The bookies have Wales as fourth favourites behind England, Ireland and Scotland, with only France and Italy fancied less.
But Gatland will not mind that at all. His best achievements have tended to come against European teams who did not rate him or his side too highly.
Against Australia and New Zealand, the obvious inferiority has led to a complex. But against the likes of England and Ireland it has often been a motivator, rather than an inhibitor.
That is why Gatland has welcomed the praise being showered on Scotland, who visit Cardiff in the opening game of the tournament on February 3.
“A lot of people are talking up other teams so, from our point of view, long may that continue,’ said Gatland.
“The Six Nations is our competition. It will potentially be the closest Six Nations for a long time.
“We have been a little but limited in this campaign with the amount of injures we have picked up, but I was pleased for a lot of the players out there.
“We will hopefully get a few players back from injury to strengthen the squad.’
This is classic Gatland. Wales are labelled as underdogs in order to take the pressure off and place the spotlight on others.
The November Tests are framed as development games, where results are unimportant so that after the standard defeats to the All Blacks and the Wallabies attention can be turned back to snapping at the heels of England, Ireland – and now – Scotland, also.
The victory over South Africa may not quite fit into this interpretation, but only the seriously deluded would argue that Wales have overtaken the Springboks by going forward. Instead, while Wales have stood still, the Boks are still travelling backwards.
The problem for Wales in positioning themselves as outsiders for the Six Nations is that it is now nothing new. No-one really fancied Wales last season and they lived down to expectations by finishing fifth.
England and Ireland have also spoken about aiming towards the next World Cup in their autumns, but as an outcome of winning rather than a replacement for it.
Wales were without 10 injured players by the end of the series and Gatland’s argument is that the four games have been about developing depth and exposing new players to international rugby.
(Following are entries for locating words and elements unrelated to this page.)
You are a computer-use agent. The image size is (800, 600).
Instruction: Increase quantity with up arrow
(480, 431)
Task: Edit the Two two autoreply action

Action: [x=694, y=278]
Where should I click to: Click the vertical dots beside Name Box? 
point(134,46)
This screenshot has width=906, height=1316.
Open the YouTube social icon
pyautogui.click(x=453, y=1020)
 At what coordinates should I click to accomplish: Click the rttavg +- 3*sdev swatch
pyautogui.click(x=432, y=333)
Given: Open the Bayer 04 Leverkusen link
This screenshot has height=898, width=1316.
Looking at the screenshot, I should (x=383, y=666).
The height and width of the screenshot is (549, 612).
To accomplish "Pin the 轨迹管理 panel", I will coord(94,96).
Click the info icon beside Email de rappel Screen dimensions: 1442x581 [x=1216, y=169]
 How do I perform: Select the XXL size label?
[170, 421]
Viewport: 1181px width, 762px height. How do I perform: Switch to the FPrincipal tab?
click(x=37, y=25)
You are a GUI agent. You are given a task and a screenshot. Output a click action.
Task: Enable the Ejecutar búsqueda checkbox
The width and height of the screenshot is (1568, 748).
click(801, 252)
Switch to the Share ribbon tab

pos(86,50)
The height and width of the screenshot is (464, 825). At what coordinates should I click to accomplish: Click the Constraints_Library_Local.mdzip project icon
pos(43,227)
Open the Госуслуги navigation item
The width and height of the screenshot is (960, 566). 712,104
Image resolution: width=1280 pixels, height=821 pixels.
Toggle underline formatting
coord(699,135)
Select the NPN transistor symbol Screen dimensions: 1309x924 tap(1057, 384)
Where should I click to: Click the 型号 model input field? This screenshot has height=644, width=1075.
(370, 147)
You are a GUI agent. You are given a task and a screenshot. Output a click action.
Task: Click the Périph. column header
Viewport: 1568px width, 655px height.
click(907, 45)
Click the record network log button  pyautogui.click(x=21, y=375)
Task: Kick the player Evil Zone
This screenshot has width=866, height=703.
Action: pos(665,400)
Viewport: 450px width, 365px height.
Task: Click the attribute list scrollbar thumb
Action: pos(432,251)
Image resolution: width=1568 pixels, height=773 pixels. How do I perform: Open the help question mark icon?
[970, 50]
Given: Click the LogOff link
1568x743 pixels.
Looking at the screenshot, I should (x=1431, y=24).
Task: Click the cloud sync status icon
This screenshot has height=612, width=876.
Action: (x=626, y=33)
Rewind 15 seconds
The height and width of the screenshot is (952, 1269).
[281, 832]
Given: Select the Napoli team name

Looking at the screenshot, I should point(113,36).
With the depth – created by the likes of Hadleigh Parkes, Josh Navidi and Owen Williams – has come variety that will be seen in the New Year, according to the coach who spent last season on sabbatical with the Lions.
“It’s about mixing and matching. Against France you would play a little bit differently than you would against some of the other Six Nations teams.
“Good teams have the ability to do that and pick different players to suit what they want to do.”
“Given where we are in terms of the amount of injuries and the inexperience we put out, I think we are in a good place at the moment. We have worked on the way we want to play and looked at some different combinations, a 10-12 slightly different combination as well. So I am pleased where we are.
“We have kept a lot of ball in hand in this campaign and it was just about us being a bit smarter. At this level, you’ve just got to make sure you mix it up.
“You can’t just keep playing and playing and playing because [opposition] teams get front line [and come up in defence] and you end up running up your own backside.
“Look, we have learned a lot in terms of the style and the different ways we are trying to play. Good teams are able to do that and have that ability to pick different players to match that way.
“Like I said, we are happy with this autumn.”